* **Instructions**:
**a.** Set down, word for word, the passage of the account of pregnancy and abortion starting with "Emotionally I can" and going on through "can't help it.".
**b.** Resume the account of pregnancy, abortion, and grief, writing onward from its final sentence.

* **Study text**:

####

When I was pregnant with Tennessee every conscious moment was physically unbearable. There were fleeting moments of lying very still, breathing thinly, and thinking "I can do this." But naturally the vomit would come roaring out for the 6th or so 15-minute puke of the day and I would only feel worse afterwards. I begged for sleep, for death, for an end, any end as long as the suffering would cease.
Emotionally I can still relate as I'm yet in something of a crisis 6 years later. Every day I wake up missing a child who should be here. Abortion is my morning cup of coffee, and flashback suppression is my sugar lump. Another day... the battle of "living with it".
I must confess I don't believe in "post-abortion healing". I know every good "pro-lifer" just loves the idea, and my non-conformist behavior sparks the complete ire of the group I most identify with. I can't help it.
My husband and I expected a baby just like every other happy married couple who feels they have won the lottery by getting pregnant without even trying. We were over the moon when we found out. We held a dinner party for the family. Everyone was ecstatic. The pregnancy went horribly wrong.
Severe debilitating illness and medical neglect literally beat the life out of me. My husband and I took a 15-week-old child we loved to an abortion clinic and had our child vivesected and disposed of like garbage. The biology of HG is such that the instant the child was removed I was physically healed. I was no longer preoccupied with a shockingly brutal illness, and I was able to return my focus to my child. But oopsie, I had left him/her in a twisted wet mess at the bottom of an abortionist's bell jar. How, for the love of God, HOW does anyone heal from that?
I know a woman who lost a 16-year-old son the summer before I lost my child. He stopped at a stop sign and some kids shot him to death in exchange for a joyride in his truck. No one ever pestered this woman to "heal". No one ever suggested that if Jesus wasn't doing it for her she was rejecting His sacrifice. Everyone understood that she was a mother who had lost a child in a very disturbing manner. If she had to flip out a little, so be it; people indulged her. They didn't push her into their little mold and try to force her to be what they wanted her to be: all better. I'll be the first to admit that her grief was not trouble-free.

####

* **Data extracts**:
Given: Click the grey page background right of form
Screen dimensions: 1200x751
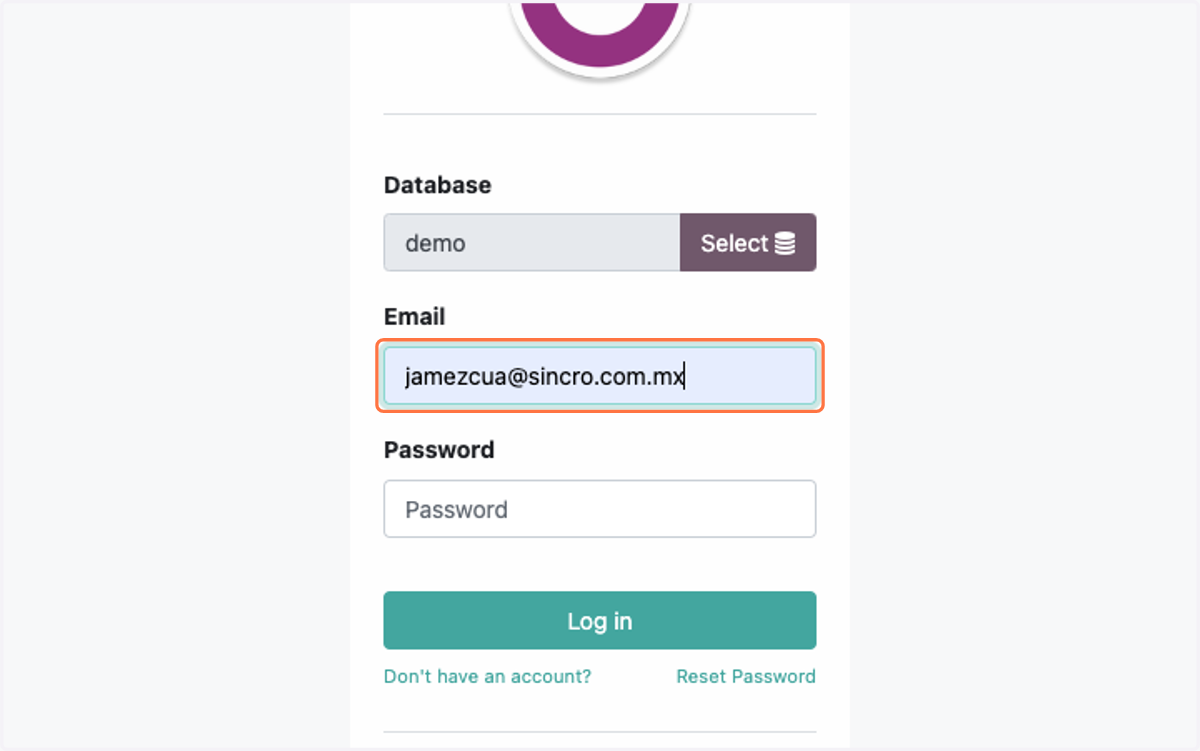Looking at the screenshot, I should tap(1025, 375).
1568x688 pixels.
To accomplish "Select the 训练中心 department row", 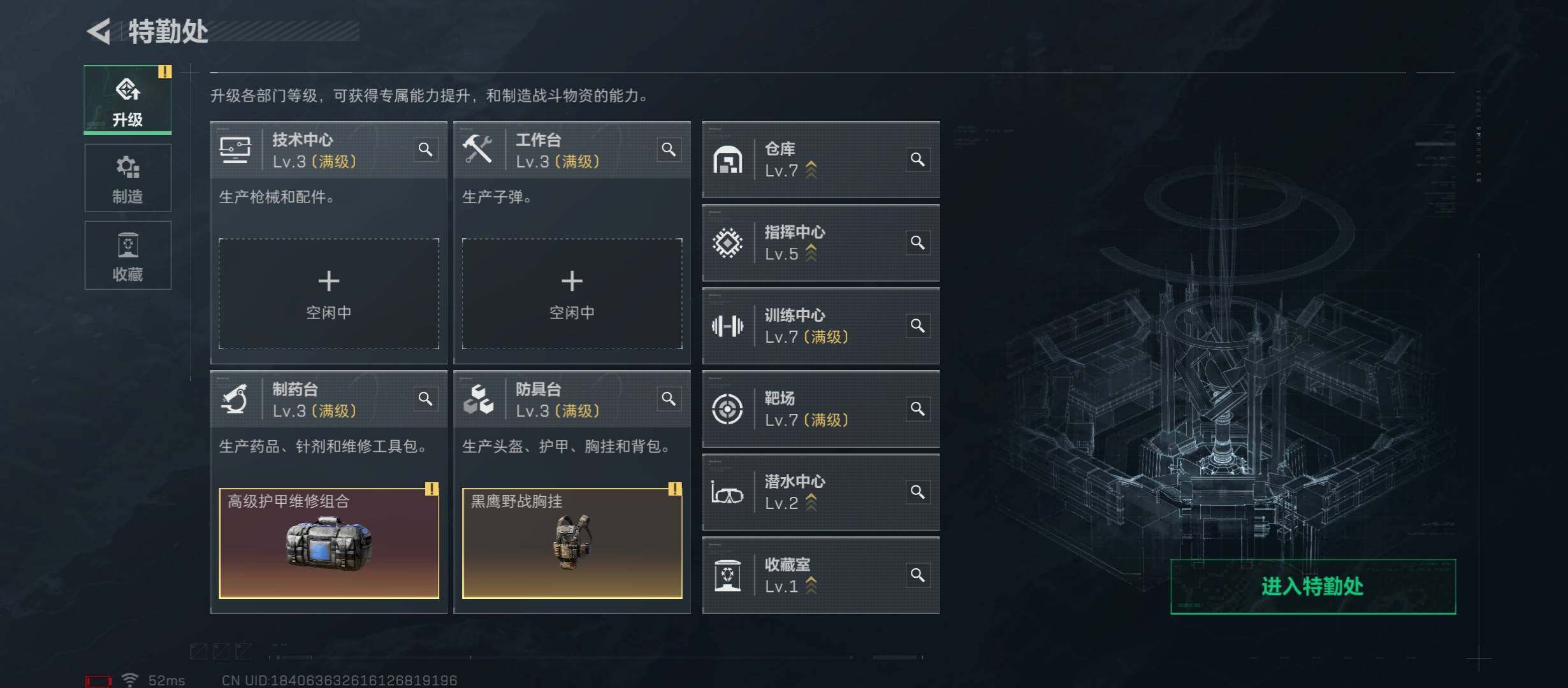I will (821, 326).
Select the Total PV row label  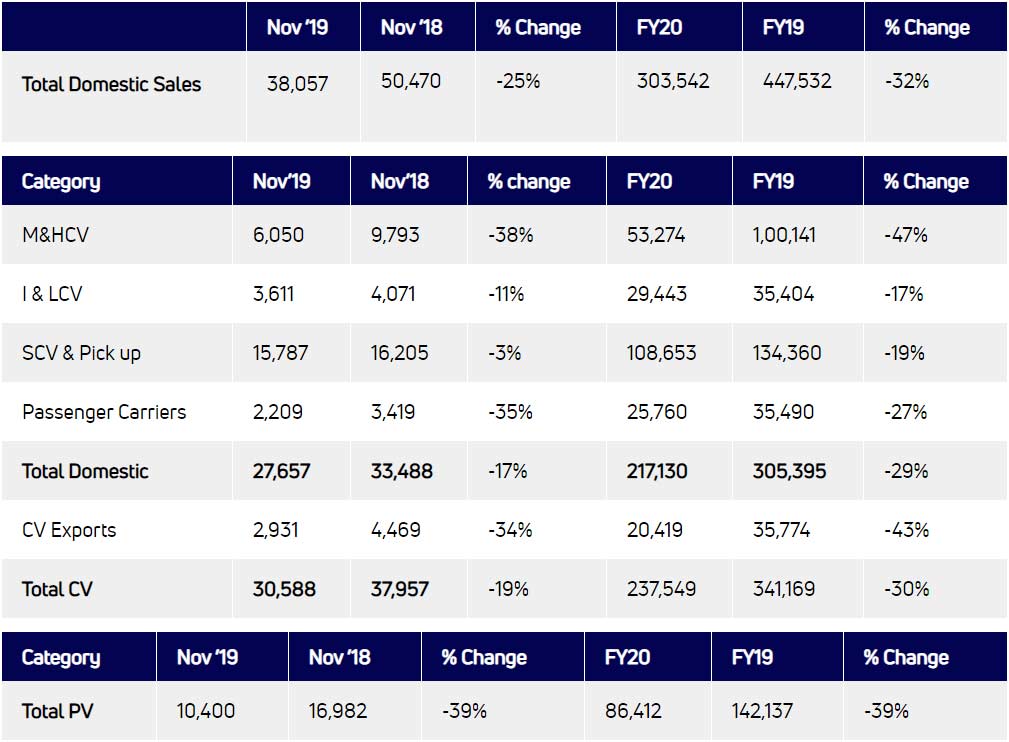[x=58, y=711]
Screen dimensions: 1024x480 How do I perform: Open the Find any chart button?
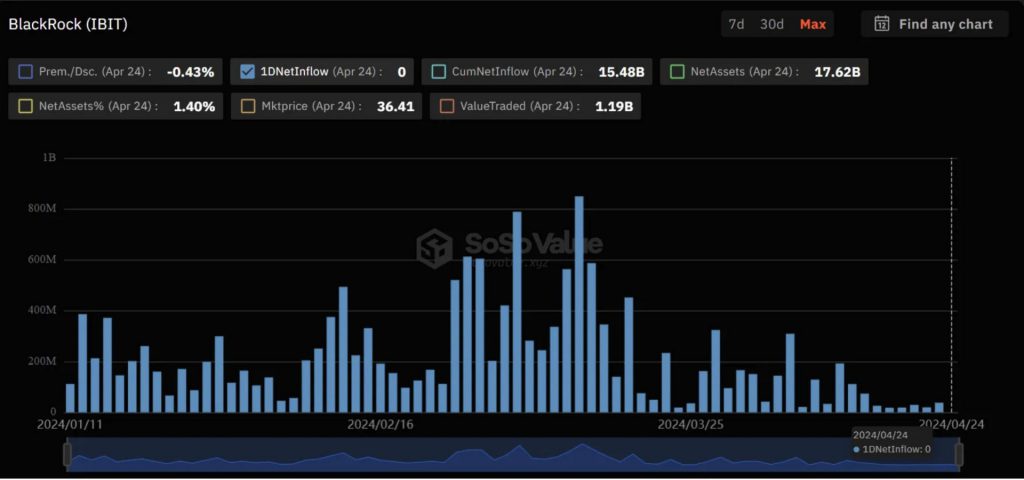pos(934,24)
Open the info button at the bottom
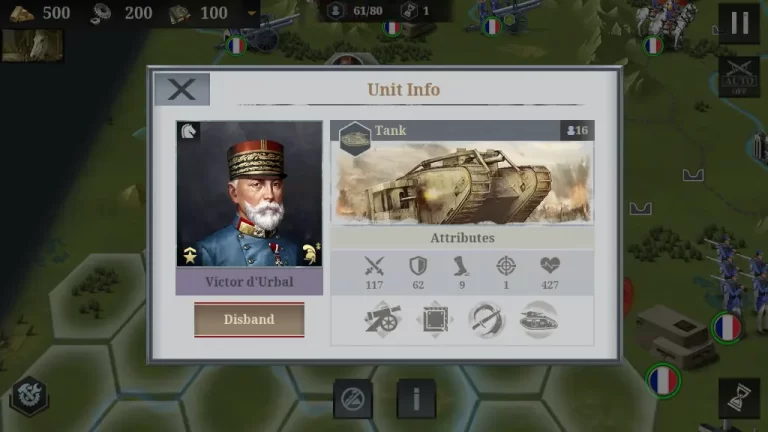Viewport: 768px width, 432px height. tap(416, 399)
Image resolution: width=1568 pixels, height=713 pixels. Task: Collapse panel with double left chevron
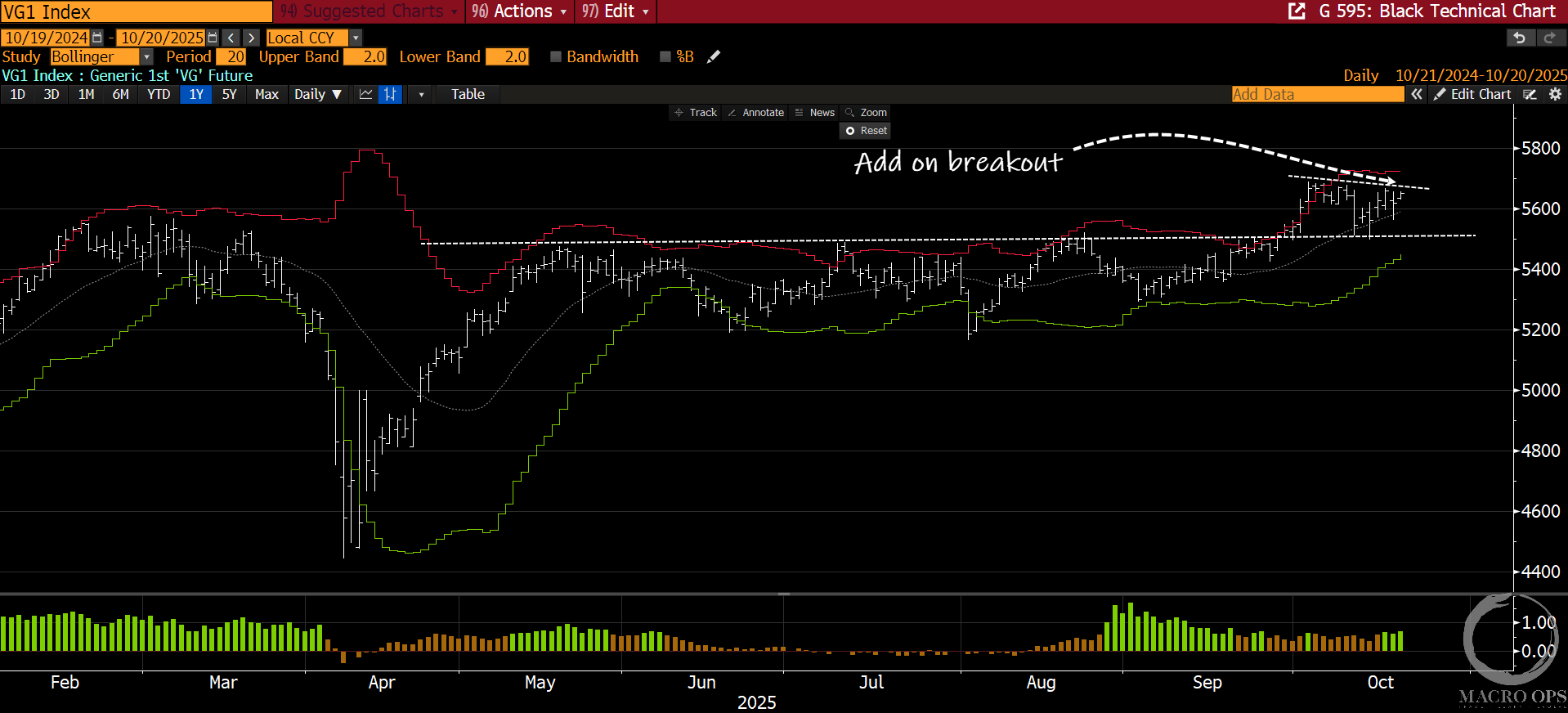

####

* **Task answers**:
**a.**
Emotionally I can still relate as I'm yet in something of a crisis 6 years later. Every day I wake up missing a child who should be here. Abortion is my morning cup of coffee, and flashback suppression is my sugar lump. Another day... the battle of "living with it".
I must confess I don't believe in "post-abortion healing". I know every good "pro-lifer" just loves the idea, and my non-conformist behavior sparks the complete ire of the group I most identify with. I can't help it.

**b.**
Perhaps people didn't really understand. Perhaps they had their own time table for what they believed was an appropriate, overt mourning period, but no one ever suggested that her heart would or even should heal. It was broken because her child was gone. No one argued. They could just imagine the faint outline of the reality of such a loss: for the rest of her life she would have to do without her son's smile, his voice... she would never know what kind of man he would have been or what kind of father. She would never attend his wedding or the birthdays of his children. For these two, time ceased to pass. Futures were gone. This was heavy. This was what no one wants. And no one ever deigned to suggest that believing in Jesus would, in this life, heal such a profound and agonizing loss.
I realize the SICLE is different in that it is asked for. I suppose this is why people feel it is my duty to heal from my child's sanguine death. I've done nearly everything I can to please the concerned masses (and entertain myself). I started seeing a shrink when my "pro-choice" peers suggested there was something wrong with me because "abortion only makes you feel better". I started taking medication when my husband said he couldn't take my emotional state anymore. I started going through "post-abortion" counseling programs when the "pro-lifers" suggested God would make it all better if I would just trust in Him and "give" my situation to Him. I did the programs, I even hoped, but I knew better.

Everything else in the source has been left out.